Marie-Antoinette - La jeunesse d'une reine (Soryo)
1770, la jeune archiduchesse Maria-Antonia quitte Vienne pour un long périple vers la France. Mariée par procuration, elle se prépare à rencontrer sa nouvelle famille.
Il ne faut pas préjuger de la couverture qui semble présager d'un traitement mièvre à souhait. Encore un énième opus sur Marie-Antoinette, mais celui-ci mérite de s'y intéresser, à double titre. D'abord, co-produit par le château de Versailles, il est richement documenté ; ensuite parce qu'il est merveilleusement illustré par la plume délicate et riche en détails de Fuyumi Soryo, l'auteur du remarqué Cesare.
Présenté comme un one-shot, la jeunesse d'une reine se concentre sur l'arrivée d'une jeune fille naïve de quatorze ans à la Cour vieillissante et dévoyée de Louis XV et sur la façon dont elle va apprivoiser une jeune époux assez rétif. Le traitement de Marie-Antoinette en héroïne shojo peut étonner, mais c'est pourtant le plus proche de la réalité historique. La jeune dauphine est fraîche, naïve, incapable de la rouerie nécessaire à la survie à Versailles (et c'est ce qui la perdra). Pour reprendre les mots de son frère, elle est "une vraie tête à vent". Surtout, c'est une adolescente dont l'intellect a été négligé (sa mère s'aperçoit qu'elle ne sait ni lire ni écrire au moment des fiançailles). Elle détonne dans ce milieu plein de faux semblants ordonnancés par l’Étiquette du Grand Roi ; tout comme son mari de quinze ans, Louis-Auguste, dont les historiens ont mis à jour des capacités exceptionnelles, qui se passionne pour ses études, les sciences et la chasse, en plus de cultiver un puritanisme qui contrarie son grand-père. C'est l'histoire d'un couple d'enfants, forcés de s'accoupler, qui va grandir à son rythme, à contre-courant, presque révolutionnaire.
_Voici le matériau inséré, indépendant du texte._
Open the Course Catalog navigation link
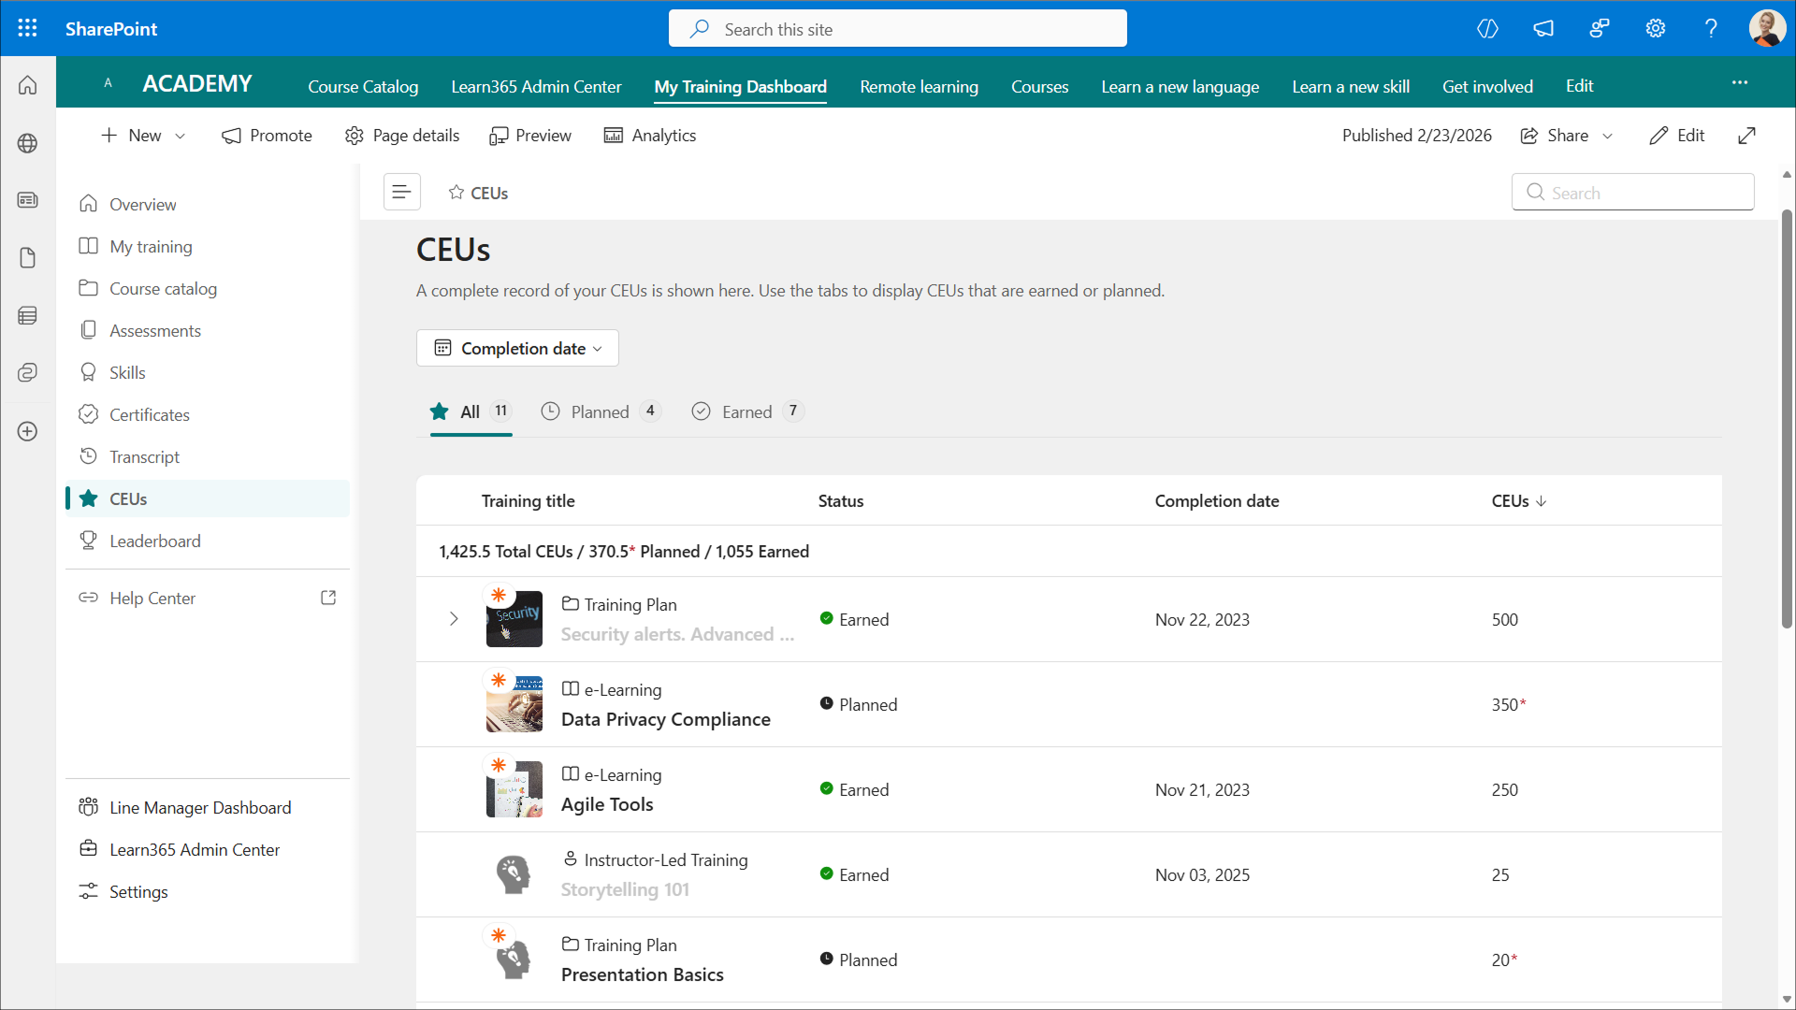This screenshot has width=1796, height=1010. point(363,86)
Le dessin est tout simplement sublime, le talent de l'auteur pour ses miniatures richement ornementées fait une nouvelle fois merveille . Le travail des visages est particulièrement remarquable, puisqu'il donne vie aux tableaux de cette époque. Les traits, bien qu'idéalisés, reproduisent parfaitement les deux personnages et leur donne toute une palette délicate d'émotions. Très formaté sur ton "conte de fées", les sentiments rendus sont néanmoins réalistes et conformes aux archives. L'auteur donne une interprétation toute en délicatesse des vides de l'Histoire, des sous-entendus, de la pudeur des écrits.
Une très bonne introduction à la biographie d'un personnage très souvent traité, toute en retenue, comme ses protagonistes.